### Records supplied
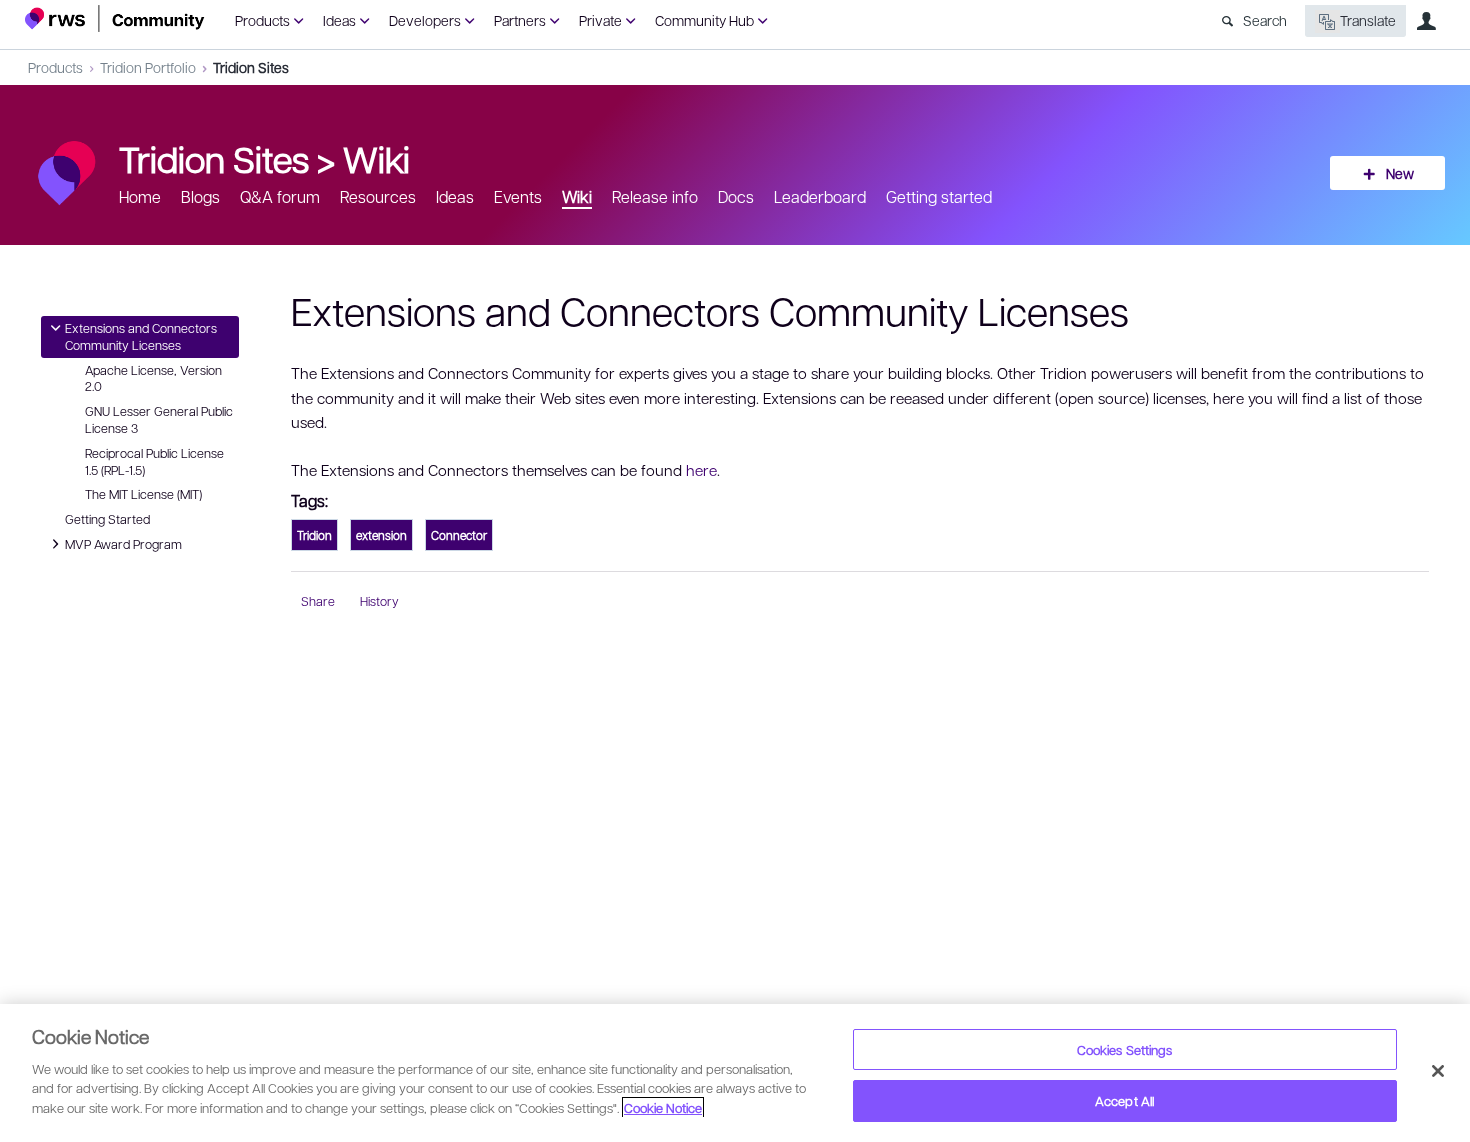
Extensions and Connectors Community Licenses (141, 335)
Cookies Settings (1125, 1049)
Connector (459, 535)
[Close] (1438, 1071)
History (379, 601)
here (701, 470)
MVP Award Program (123, 543)
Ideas (339, 20)
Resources (378, 196)
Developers (425, 20)
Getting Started (107, 519)
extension (381, 535)
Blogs (200, 196)
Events (518, 196)
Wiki (376, 158)
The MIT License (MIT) (143, 494)
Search (1265, 20)
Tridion (314, 535)
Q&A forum (280, 196)
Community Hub (704, 20)
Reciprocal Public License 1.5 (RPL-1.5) (154, 461)
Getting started (939, 196)
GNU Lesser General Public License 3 (159, 419)
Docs (736, 196)
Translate (1368, 20)
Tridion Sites (251, 67)
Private (600, 20)
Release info (655, 196)
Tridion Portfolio (148, 67)
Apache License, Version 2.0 (153, 378)
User (1426, 21)
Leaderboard (820, 196)
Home (140, 196)
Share (318, 601)
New (1400, 173)
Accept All (1124, 1100)
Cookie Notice (663, 1107)
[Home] (115, 18)
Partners (520, 20)
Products (262, 20)
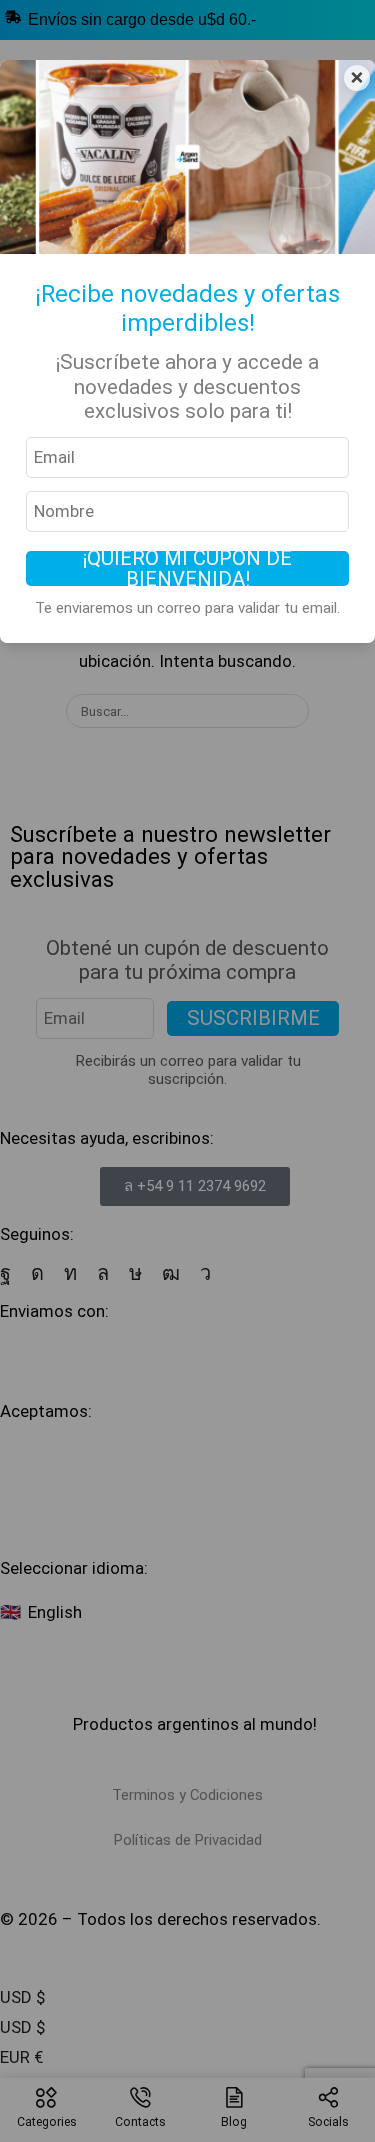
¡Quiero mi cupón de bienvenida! (187, 568)
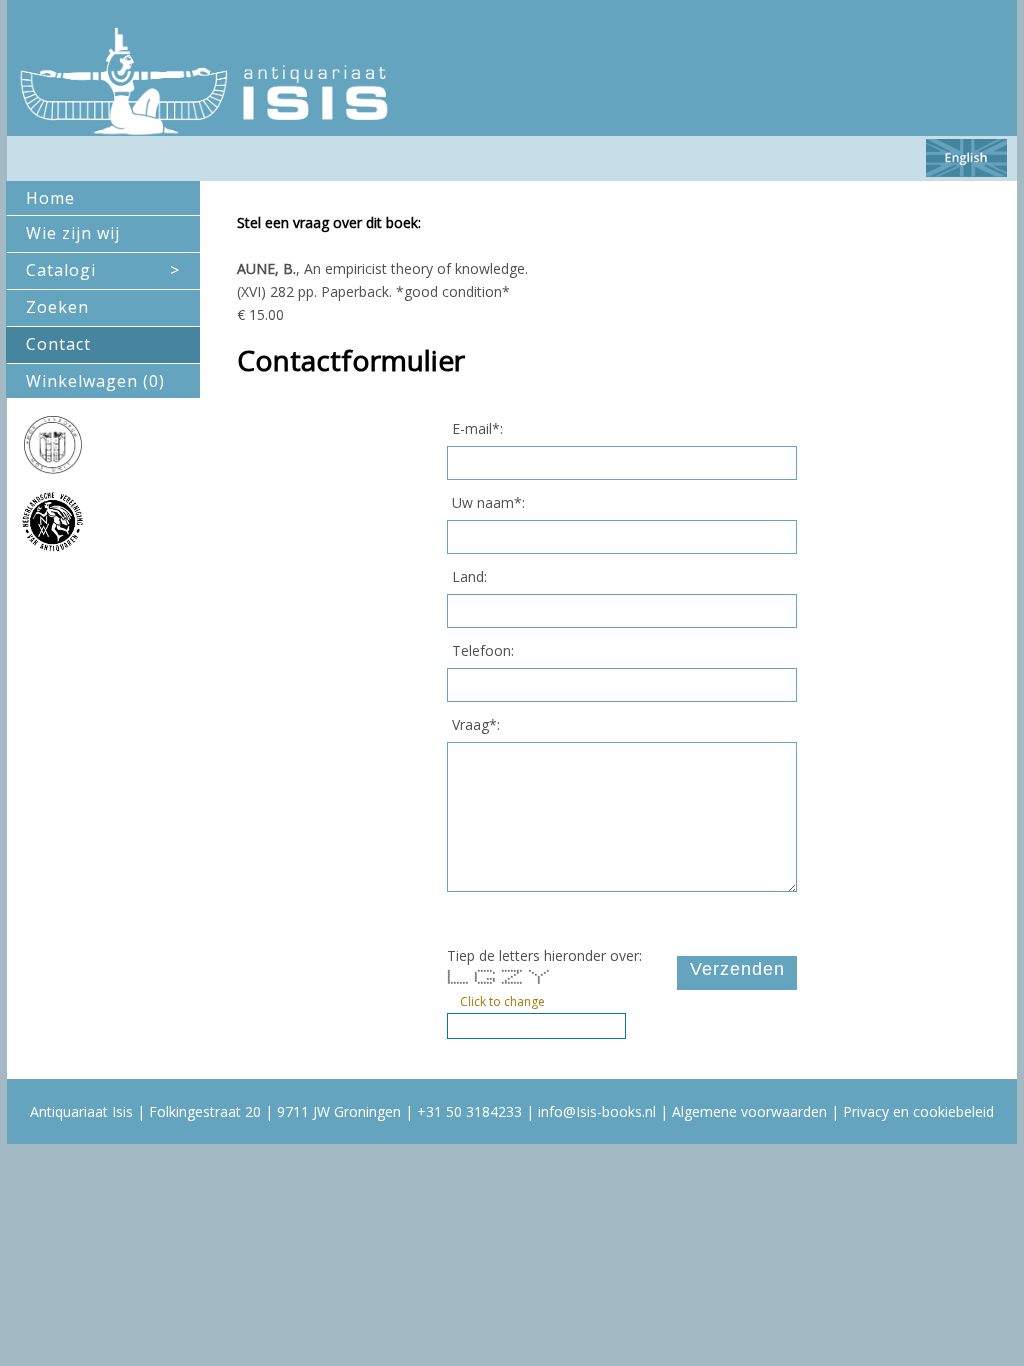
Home (50, 198)
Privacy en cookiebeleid (918, 1111)
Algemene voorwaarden (749, 1111)
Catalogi (103, 270)
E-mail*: (477, 428)
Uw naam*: (488, 502)
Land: (469, 576)
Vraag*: (476, 724)
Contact (58, 344)
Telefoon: (483, 650)
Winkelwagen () (95, 381)
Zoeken (57, 307)
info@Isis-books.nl (597, 1111)
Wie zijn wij (73, 233)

### Task to complete
Transcribe the records above exactly, omitting every picture they contain.

### Answer space
Extensions and Connectors Community Licenses (141, 335)
Cookies Settings (1125, 1049)
Connector (459, 535)
[Close] (1438, 1071)
History (379, 601)
here (701, 470)
MVP Award Program (123, 543)
Ideas (339, 20)
Resources (378, 196)
Developers (425, 20)
Getting Started (107, 519)
extension (381, 535)
Blogs (200, 196)
Events (518, 196)
Wiki (376, 158)
The MIT License (MIT) (143, 494)
Search (1265, 20)
Tridion (314, 535)
Q&A forum (280, 196)
Community Hub (704, 20)
Reciprocal Public License 1.5 (RPL-1.5) (154, 461)
Getting started (939, 196)
GNU Lesser General Public License 3 (159, 419)
Docs (736, 196)
Translate (1368, 20)
Tridion Sites (251, 67)
Private (600, 20)
Release info (655, 196)
Tridion Portfolio (148, 67)
Apache License, Version 2.0 (153, 378)
User (1426, 21)
Leaderboard (820, 196)
Home (140, 196)
Share (318, 601)
New (1400, 173)
Accept All (1124, 1100)
Cookie Notice (663, 1107)
[Home] (115, 18)
Partners (520, 20)
Products (262, 20)
¡Quiero mi cupón de bienvenida! (187, 568)
Home (50, 198)
Privacy en cookiebeleid (918, 1111)
Algemene voorwaarden (749, 1111)
Catalogi (103, 270)
E-mail*: (477, 428)
Uw naam*: (488, 502)
Land: (469, 576)
Vraag*: (476, 724)
Contact (58, 344)
Telefoon: (483, 650)
Winkelwagen () (95, 381)
Zoeken (57, 307)
info@Isis-books.nl (597, 1111)
Wie zijn wij (73, 233)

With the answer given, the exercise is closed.